EHA 2025 | An indirect comparison of BPD versus DVD in RRMM: an analysis of the DREAMM-7 and DREAMM-8 trials

In the DREAMM-7 and 8 studies, the experimental arm contains the belamaf in combination with either bortezomib or pomalidomide. And the experimental arm is compared to the control arm which is daratumumab bortezomib dexamethasone or pomalidomide bortezomib dexamethasone.
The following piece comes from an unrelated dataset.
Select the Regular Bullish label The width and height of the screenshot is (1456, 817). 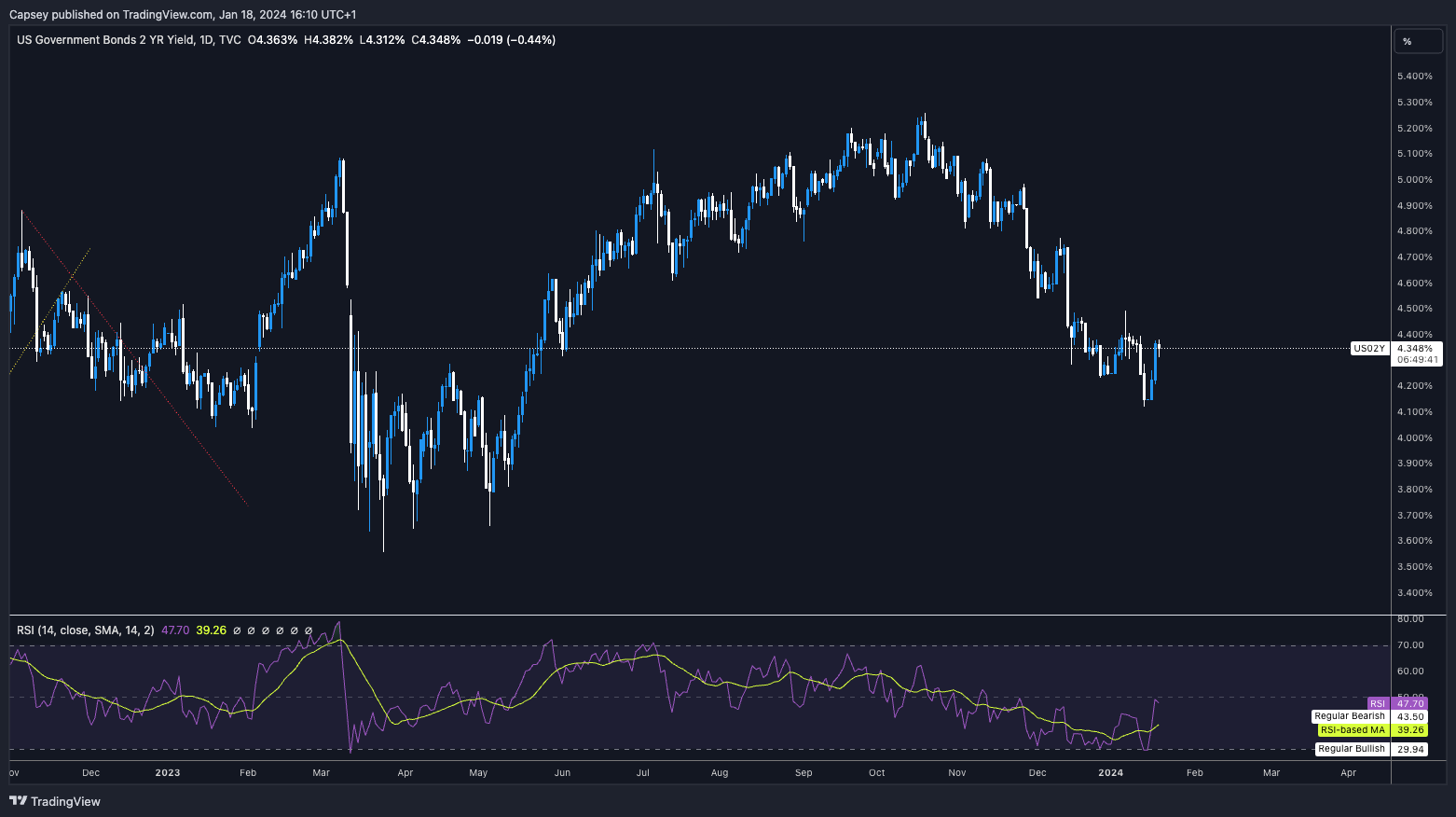[1351, 749]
So it was possible in an identical setting to compare the experimental arm of the DREAMM-8 study which is belamaf in combination with POM and DEX versus the control arm of DREAMM-7 study which is daratumumab, bortezomib and DEX. That’s how this current analysis was planned and 96 and 99 patients in both studies were eligible for comparison in this matched analysis that excludes daratumumab exposure and refractory and used to be able to make a fair comparison. And after the analysis it was possible to see that the PFS advantage for belamaf in combination with pomalidomide dexamethasone is still valid against daratumumab, bortezomib, dexamethasone, and the hazard ratio is 0.41. The PFS advantage for belamaf combination with pomalidomide dexamethasone, the PFS median is not reached and versus dara-VD arm being 11 months. Overall response rates in both arms were similar. However, the MRD rate being 23% in the belamaf-POM-DEX versus only 5% in the dara-VD arm. And the duration of response is also significantly in favor of the belamaf-pomalidomide-dexamethasone. So for patients who are relapsing after one or more lines of therapy, this combination of an ADC in combination with pomalidomide dexamethasone is a valid option and that can be preferred against daratumumab in combination with bortezomib and dexamethasone.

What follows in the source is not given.